* [YOUR TASK] When you transcribe the records that follow, reproduce each line exactly as given.

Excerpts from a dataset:

□ □ □ □ □ □ □

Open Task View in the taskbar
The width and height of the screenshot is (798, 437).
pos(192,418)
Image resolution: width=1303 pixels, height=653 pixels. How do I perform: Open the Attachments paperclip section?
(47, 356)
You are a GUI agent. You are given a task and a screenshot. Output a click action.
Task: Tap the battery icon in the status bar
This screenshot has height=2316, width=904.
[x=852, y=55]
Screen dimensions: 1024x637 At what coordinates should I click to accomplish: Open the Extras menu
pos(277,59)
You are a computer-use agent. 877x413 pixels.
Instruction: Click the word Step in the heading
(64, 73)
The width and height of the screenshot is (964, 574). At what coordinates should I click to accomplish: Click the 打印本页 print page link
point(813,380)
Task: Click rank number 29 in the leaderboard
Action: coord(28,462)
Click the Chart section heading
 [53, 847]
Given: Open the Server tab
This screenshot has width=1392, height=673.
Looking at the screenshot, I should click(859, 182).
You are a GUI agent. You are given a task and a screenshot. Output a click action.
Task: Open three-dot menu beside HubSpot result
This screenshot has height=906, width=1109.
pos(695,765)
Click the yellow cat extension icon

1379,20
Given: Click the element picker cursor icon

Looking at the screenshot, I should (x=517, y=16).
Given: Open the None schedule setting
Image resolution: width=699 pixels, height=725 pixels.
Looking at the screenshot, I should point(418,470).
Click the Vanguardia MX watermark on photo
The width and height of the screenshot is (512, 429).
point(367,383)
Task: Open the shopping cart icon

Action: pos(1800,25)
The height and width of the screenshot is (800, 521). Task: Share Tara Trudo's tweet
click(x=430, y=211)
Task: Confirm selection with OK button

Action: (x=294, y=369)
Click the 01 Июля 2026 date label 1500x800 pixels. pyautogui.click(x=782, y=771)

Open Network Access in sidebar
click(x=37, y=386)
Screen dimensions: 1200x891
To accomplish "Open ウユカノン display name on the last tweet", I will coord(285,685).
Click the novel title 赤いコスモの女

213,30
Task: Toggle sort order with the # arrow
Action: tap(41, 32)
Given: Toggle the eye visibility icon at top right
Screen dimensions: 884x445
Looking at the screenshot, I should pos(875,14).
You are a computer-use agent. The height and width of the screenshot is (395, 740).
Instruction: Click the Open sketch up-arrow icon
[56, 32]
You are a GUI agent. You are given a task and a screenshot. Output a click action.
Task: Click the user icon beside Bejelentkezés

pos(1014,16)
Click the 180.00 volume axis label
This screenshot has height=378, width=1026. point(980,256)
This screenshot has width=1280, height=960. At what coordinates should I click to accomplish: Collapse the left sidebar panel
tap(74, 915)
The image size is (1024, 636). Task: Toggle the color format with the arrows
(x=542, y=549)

□ □ □ □ □ □ □

* [RESPONSE TO THE EXERCISE]
Open Task View in the taskbar
The width and height of the screenshot is (798, 437).
pos(192,418)
Image resolution: width=1303 pixels, height=653 pixels. How do I perform: Open the Attachments paperclip section?
(47, 356)
You are a GUI agent. You are given a task and a screenshot. Output a click action.
Task: Tap the battery icon in the status bar
This screenshot has height=2316, width=904.
[x=852, y=55]
Screen dimensions: 1024x637 At what coordinates should I click to accomplish: Open the Extras menu
pos(277,59)
You are a computer-use agent. 877x413 pixels.
Instruction: Click the word Step in the heading
(64, 73)
The width and height of the screenshot is (964, 574). At what coordinates should I click to accomplish: Click the 打印本页 print page link
point(813,380)
Task: Click rank number 29 in the leaderboard
Action: coord(28,462)
Click the Chart section heading
 [53, 847]
Given: Open the Server tab
This screenshot has width=1392, height=673.
Looking at the screenshot, I should click(859, 182).
You are a GUI agent. You are given a task and a screenshot. Output a click action.
Task: Open three-dot menu beside HubSpot result
This screenshot has height=906, width=1109.
pos(695,765)
Click the yellow cat extension icon

1379,20
Given: Click the element picker cursor icon

Looking at the screenshot, I should (x=517, y=16).
Given: Open the None schedule setting
Image resolution: width=699 pixels, height=725 pixels.
Looking at the screenshot, I should point(418,470).
Click the Vanguardia MX watermark on photo
The width and height of the screenshot is (512, 429).
point(367,383)
Task: Open the shopping cart icon

Action: pos(1800,25)
The height and width of the screenshot is (800, 521). Task: Share Tara Trudo's tweet
click(x=430, y=211)
Task: Confirm selection with OK button

Action: (x=294, y=369)
Click the 01 Июля 2026 date label 1500x800 pixels. pyautogui.click(x=782, y=771)

Open Network Access in sidebar
click(x=37, y=386)
Screen dimensions: 1200x891
To accomplish "Open ウユカノン display name on the last tweet", I will coord(285,685).
Click the novel title 赤いコスモの女

213,30
Task: Toggle sort order with the # arrow
Action: tap(41, 32)
Given: Toggle the eye visibility icon at top right
Screen dimensions: 884x445
Looking at the screenshot, I should pos(875,14).
You are a computer-use agent. The height and width of the screenshot is (395, 740).
Instruction: Click the Open sketch up-arrow icon
[56, 32]
You are a GUI agent. You are given a task and a screenshot. Output a click action.
Task: Click the user icon beside Bejelentkezés

pos(1014,16)
Click the 180.00 volume axis label
This screenshot has height=378, width=1026. point(980,256)
This screenshot has width=1280, height=960. At what coordinates should I click to accomplish: Collapse the left sidebar panel
tap(74, 915)
The image size is (1024, 636). Task: Toggle the color format with the arrows
(x=542, y=549)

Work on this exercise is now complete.